>>>

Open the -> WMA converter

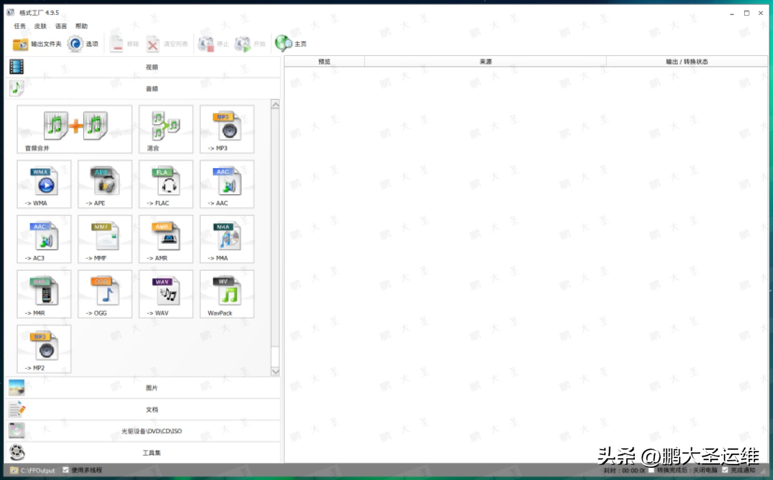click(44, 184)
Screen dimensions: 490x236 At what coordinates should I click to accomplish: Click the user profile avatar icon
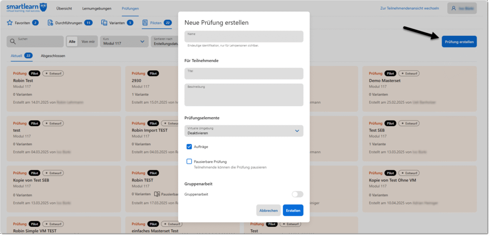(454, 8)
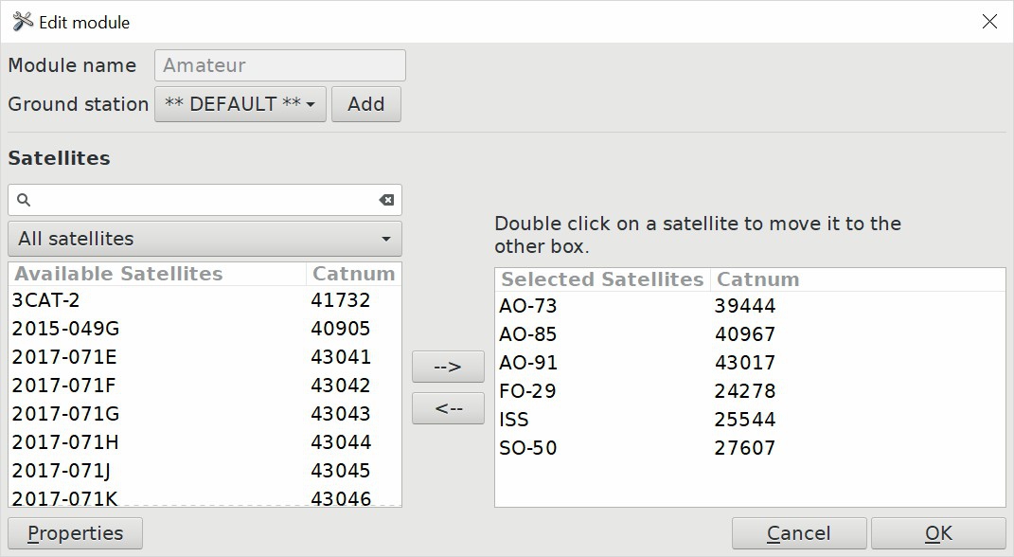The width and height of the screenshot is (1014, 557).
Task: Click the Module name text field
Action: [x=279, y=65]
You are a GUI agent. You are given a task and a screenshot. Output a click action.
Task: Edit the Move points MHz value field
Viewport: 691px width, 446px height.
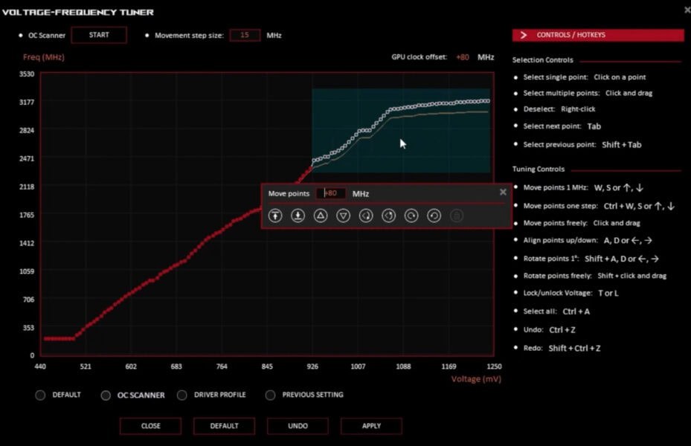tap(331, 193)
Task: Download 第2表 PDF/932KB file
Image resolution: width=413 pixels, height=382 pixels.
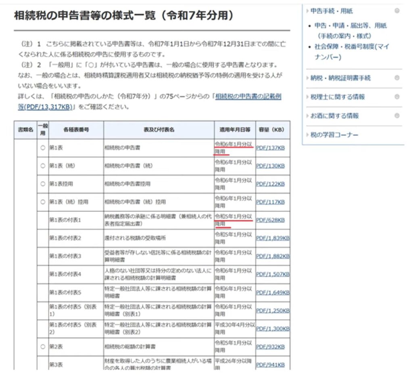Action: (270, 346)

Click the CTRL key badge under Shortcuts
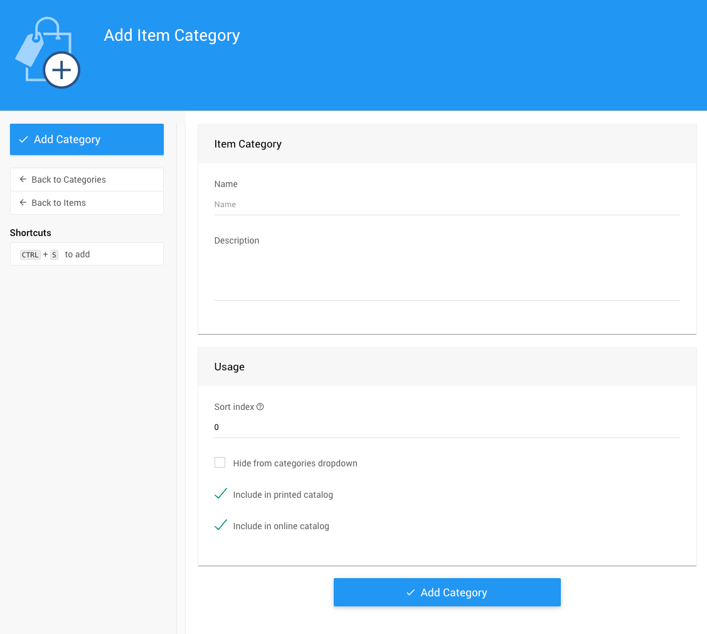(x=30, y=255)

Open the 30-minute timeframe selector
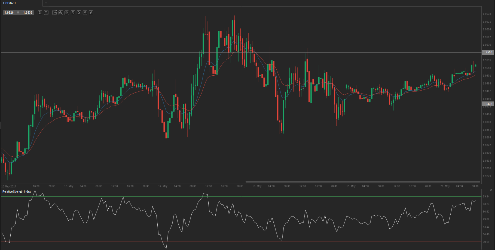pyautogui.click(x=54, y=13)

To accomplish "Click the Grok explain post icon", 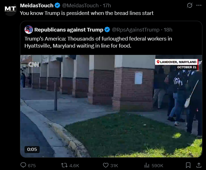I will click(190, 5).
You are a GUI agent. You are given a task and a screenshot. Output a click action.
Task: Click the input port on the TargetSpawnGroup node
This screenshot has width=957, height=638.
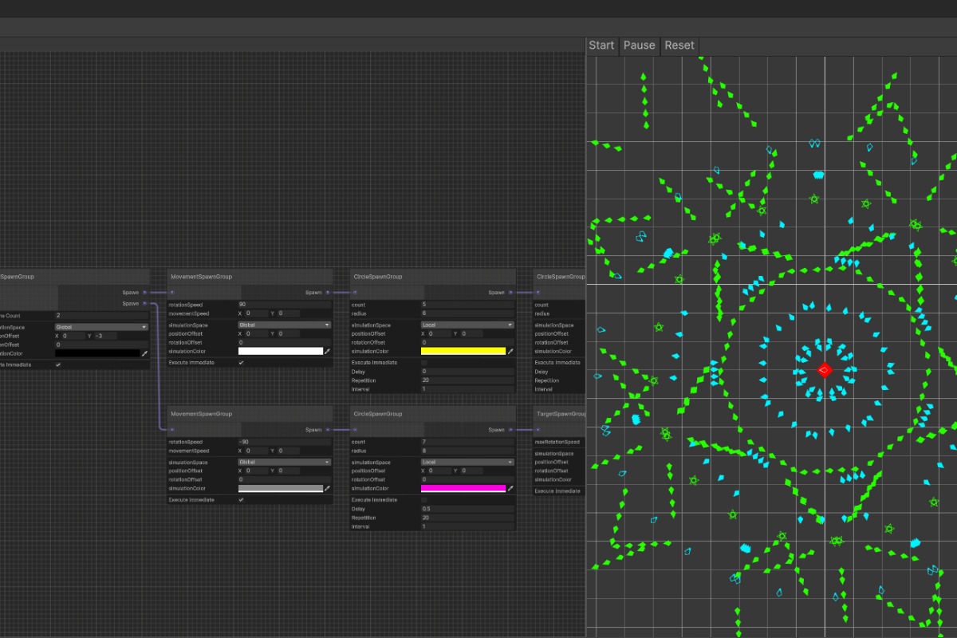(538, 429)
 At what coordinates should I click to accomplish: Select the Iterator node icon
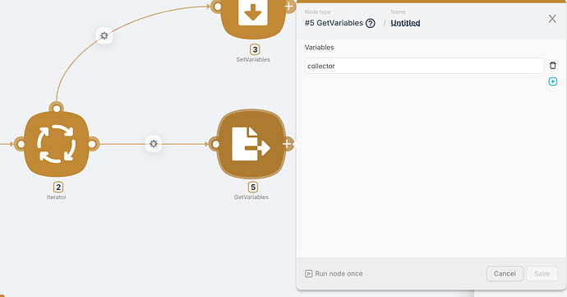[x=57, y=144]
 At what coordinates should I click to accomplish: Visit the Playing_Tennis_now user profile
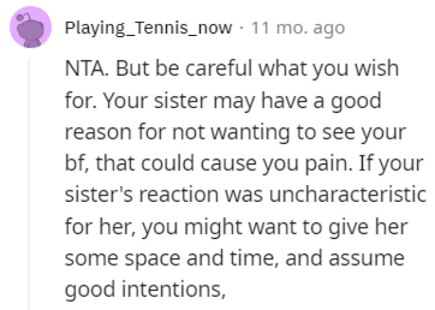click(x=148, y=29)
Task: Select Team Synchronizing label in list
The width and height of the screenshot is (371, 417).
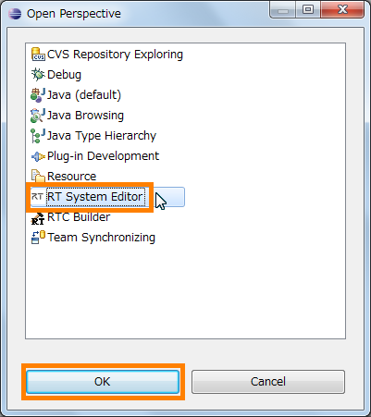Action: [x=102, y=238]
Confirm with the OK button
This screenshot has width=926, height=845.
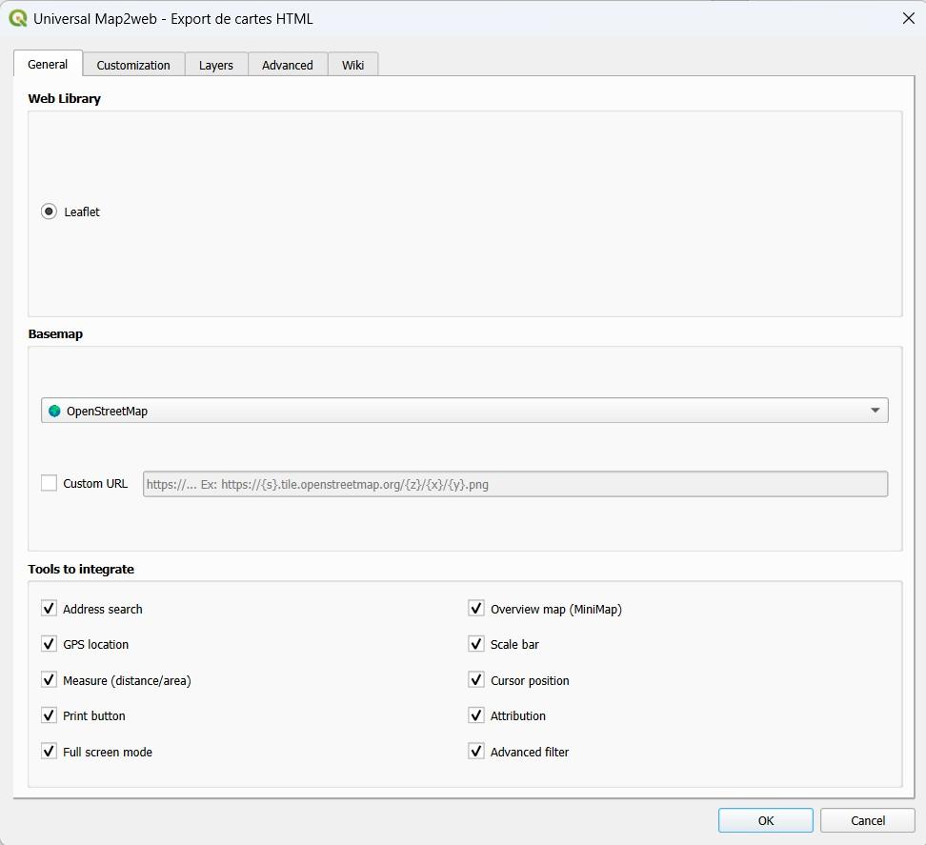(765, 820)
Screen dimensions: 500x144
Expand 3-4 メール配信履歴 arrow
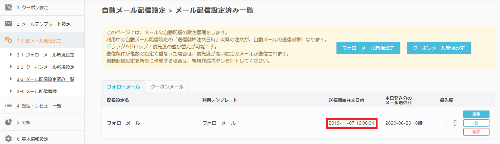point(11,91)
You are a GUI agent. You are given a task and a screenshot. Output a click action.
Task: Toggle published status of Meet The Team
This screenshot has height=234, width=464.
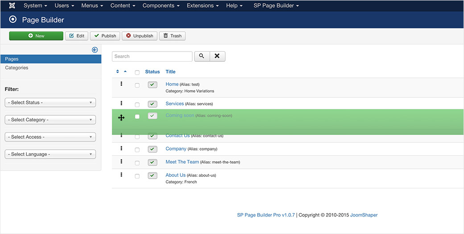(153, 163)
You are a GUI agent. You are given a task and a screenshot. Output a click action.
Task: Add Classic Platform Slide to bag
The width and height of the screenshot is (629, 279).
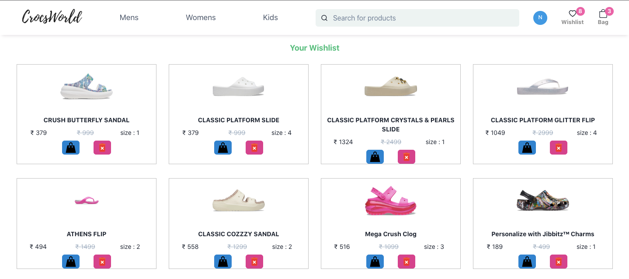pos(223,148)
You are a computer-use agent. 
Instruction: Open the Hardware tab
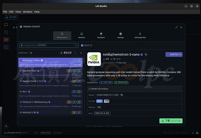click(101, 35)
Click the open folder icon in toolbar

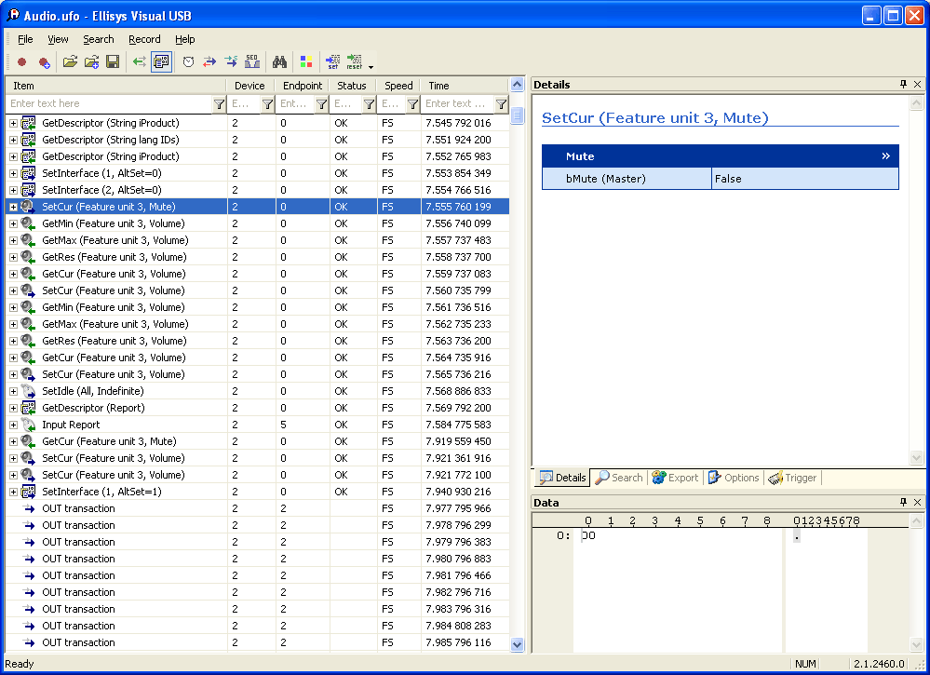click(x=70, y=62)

<<<

§ **INSTRUCTIONS TO FOLLOW**: Looking at the entries above, determine how many lines contain the word "Team" and state only that number.

§ **ANSWER FOR THE TASK**: 2